It's been five years since Yuck's eponymous debut album, which impressively harnessed a post-grunge sound that made that record feel like a legitimate 1990's relic, rather than a pale imitation. That the band from London haven't quite managed to capture the same magic formula since, is perhaps less of a surprise given that then frontman Daniel Blumberg left in 2013. Third album Stranger Things is an attempt to banish some of the ghosts associated with such a major shift so early in a musical career. While the band may feel these new songs present a strong statement that they've now found their niche, I'm a little less convinced as it falls between two stalls.
It all starts positively enough, 'Hold Me Closer' and 'Cannonball' showcase a return to the sound of the first album. It's all fuzzy guitars and catchy hooks, it feels effortless and fun. That these two songs were put out as singles prior to Stranger Things' release isn't a shock then, but they do misrepresent the rest of the material here. The opening six and a half minutes of the album are visceral and pack a punch, but a sudden shift in gear finds Yuck embracing the quieter more sullen shoegaze sound of their second record. 'Like A Moth' sounds eerily reminiscent of Beach House's recent work, however it's an inferior take on that dream-pop sound. Stranger Things then veers haphazardly between these two extremes and doesn't really ever settle on something in-between that Yuck could claim as their own.
Singer and guitarist Max Bloom's comments around Stranger Things seem to be keen to point out that this is a set of songs that lay bare the process of Yuck working through their past problems.
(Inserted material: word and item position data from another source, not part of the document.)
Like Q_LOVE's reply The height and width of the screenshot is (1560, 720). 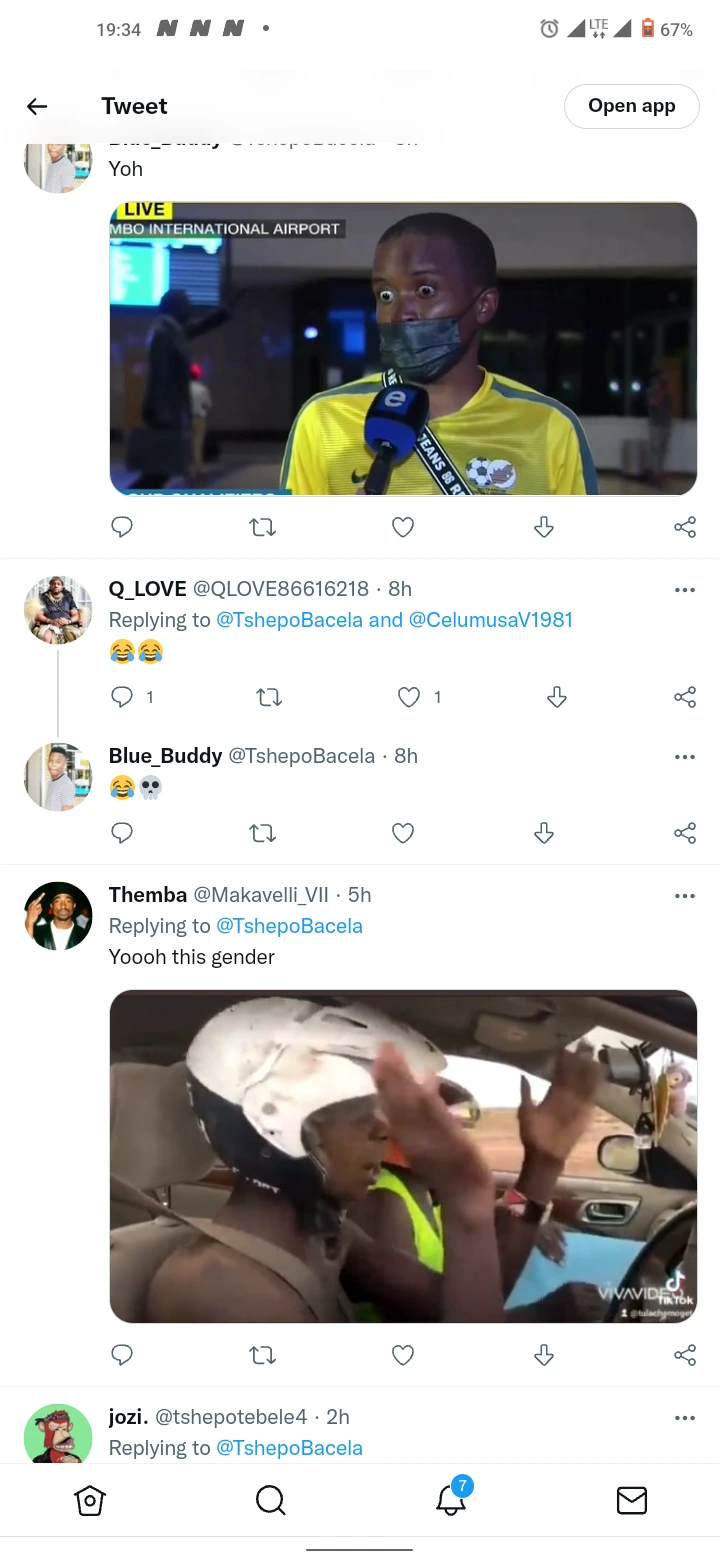[409, 697]
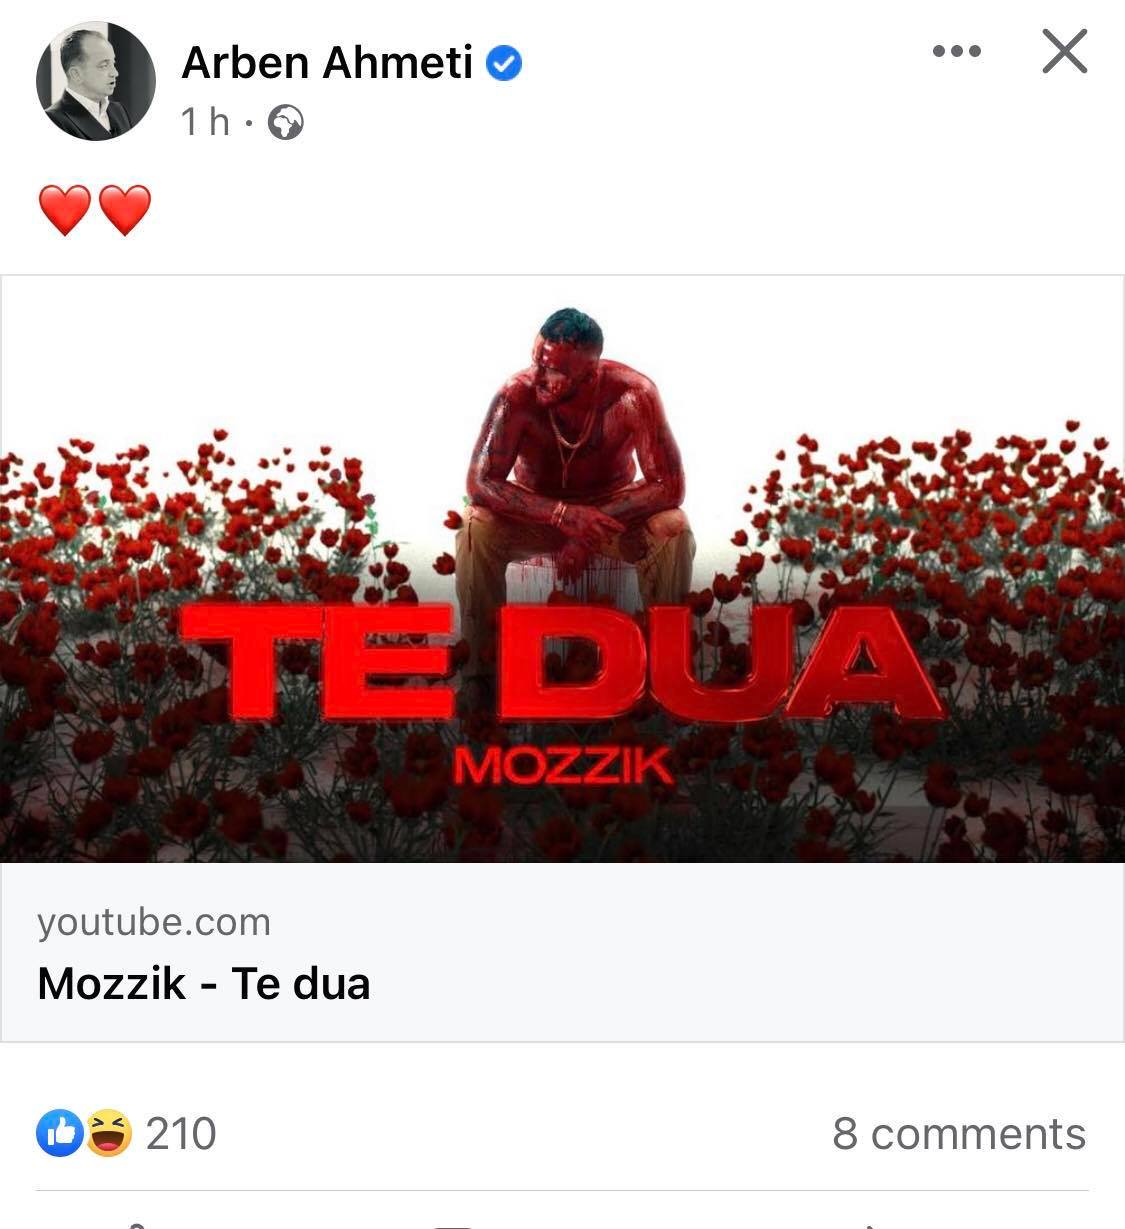Open the video thumbnail showing the seated man
The width and height of the screenshot is (1125, 1229).
[562, 568]
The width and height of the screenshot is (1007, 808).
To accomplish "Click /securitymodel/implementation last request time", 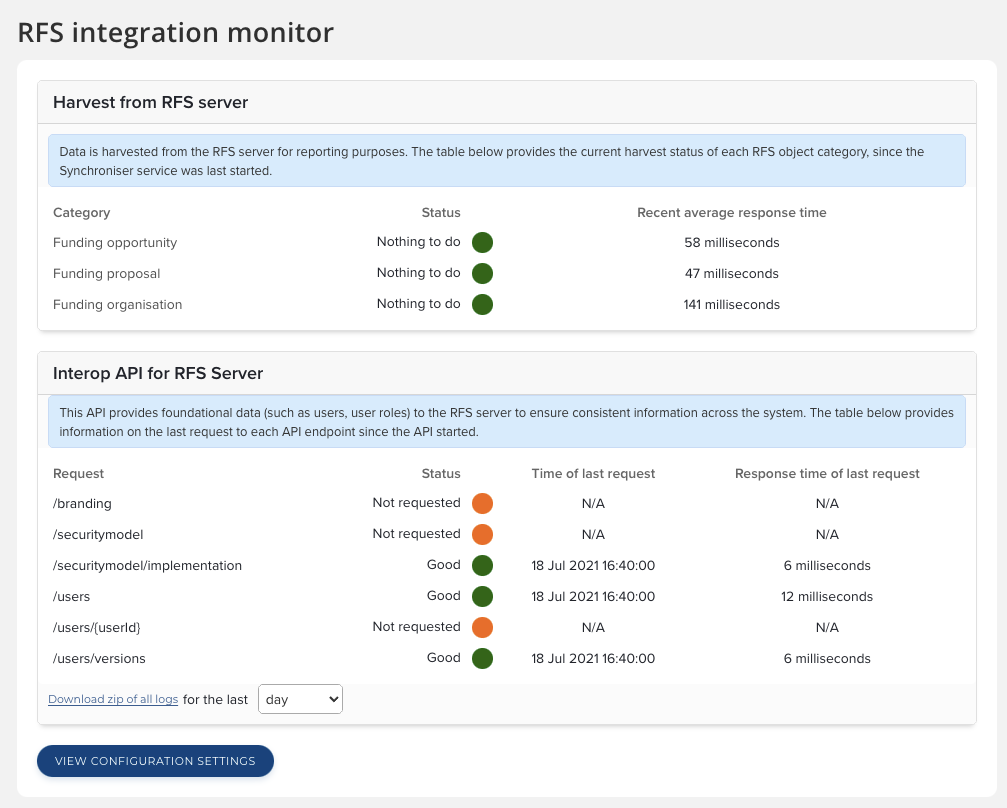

Rather than feeling triumphantly cathartic though the material for the most part sounds transfixed by angst. The title track sounds suspiciously like a jaunty Bluetones cast-off, yet features a chorus mantra of "I hate myself". It all feels too much like a teenage diary, which rarely equates to a strong artistic statement.
Musically no matter what Yuck turn their hand to here, it's all very accomplished. It treads a fine line between sounding familiar and derivative. Rarely does Stranger Things stray into the latter category, although it wears it's influences proudly on it's sleeve. Bassist Mariko Doi's turn on lead vocals for 'As I Walk Away' is also a pleasant surprise adding an ethereal sheen to one of the stronger moments here.
Stranger Things is a portrait of a band struggling to settle on a sound that defines them, and it suffers because of it. If the band had stuck to the conviction of the opening salvo or alternatively explored the quieter corners of the album in more depth I suspect Stranger Things would be a more satisfying listen. These songs were recorded in a home studio for the most part and while it sounds polished, perhaps a limited amount of time in an established studio or a label applying an amount of pressure to the band could have actually benefited Yuck by imbuing the songs here with a little more urgency. By no means a disaster, Stranger Things doesn't hold a torch to Yuck's eponymous debut.